**Collected data entries**
· · ·

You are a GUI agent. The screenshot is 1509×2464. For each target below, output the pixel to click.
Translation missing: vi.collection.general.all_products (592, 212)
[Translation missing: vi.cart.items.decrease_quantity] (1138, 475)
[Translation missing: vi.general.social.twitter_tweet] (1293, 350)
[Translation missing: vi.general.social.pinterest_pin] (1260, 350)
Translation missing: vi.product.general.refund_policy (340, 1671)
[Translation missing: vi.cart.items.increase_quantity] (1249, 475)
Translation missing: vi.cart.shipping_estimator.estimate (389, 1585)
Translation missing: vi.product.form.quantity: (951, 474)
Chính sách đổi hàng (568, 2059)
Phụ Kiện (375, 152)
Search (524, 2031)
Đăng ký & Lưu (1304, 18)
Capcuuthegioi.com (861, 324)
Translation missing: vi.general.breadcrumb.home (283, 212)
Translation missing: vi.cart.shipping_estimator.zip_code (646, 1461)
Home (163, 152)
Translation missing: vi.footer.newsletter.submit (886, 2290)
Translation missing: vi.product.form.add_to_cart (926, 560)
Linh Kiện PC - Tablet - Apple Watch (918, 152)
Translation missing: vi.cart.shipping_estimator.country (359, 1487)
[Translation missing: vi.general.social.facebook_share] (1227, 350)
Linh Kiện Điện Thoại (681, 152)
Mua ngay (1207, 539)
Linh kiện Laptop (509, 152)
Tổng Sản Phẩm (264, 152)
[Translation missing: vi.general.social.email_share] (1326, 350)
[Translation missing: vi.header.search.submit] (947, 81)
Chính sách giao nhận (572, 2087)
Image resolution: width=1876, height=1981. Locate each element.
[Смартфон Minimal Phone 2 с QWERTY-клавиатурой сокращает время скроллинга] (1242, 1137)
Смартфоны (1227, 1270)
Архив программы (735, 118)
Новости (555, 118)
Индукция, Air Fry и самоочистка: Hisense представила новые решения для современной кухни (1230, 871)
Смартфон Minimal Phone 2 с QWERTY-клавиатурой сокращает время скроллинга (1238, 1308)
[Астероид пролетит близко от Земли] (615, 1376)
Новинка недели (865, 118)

· · ·

**Exercise prompt**
All lines of the entries above where "form" turns up should be reported.

**Problem solution**
Translation missing: vi.product.form.quantity: (951, 474)
Translation missing: vi.product.form.add_to_cart (926, 560)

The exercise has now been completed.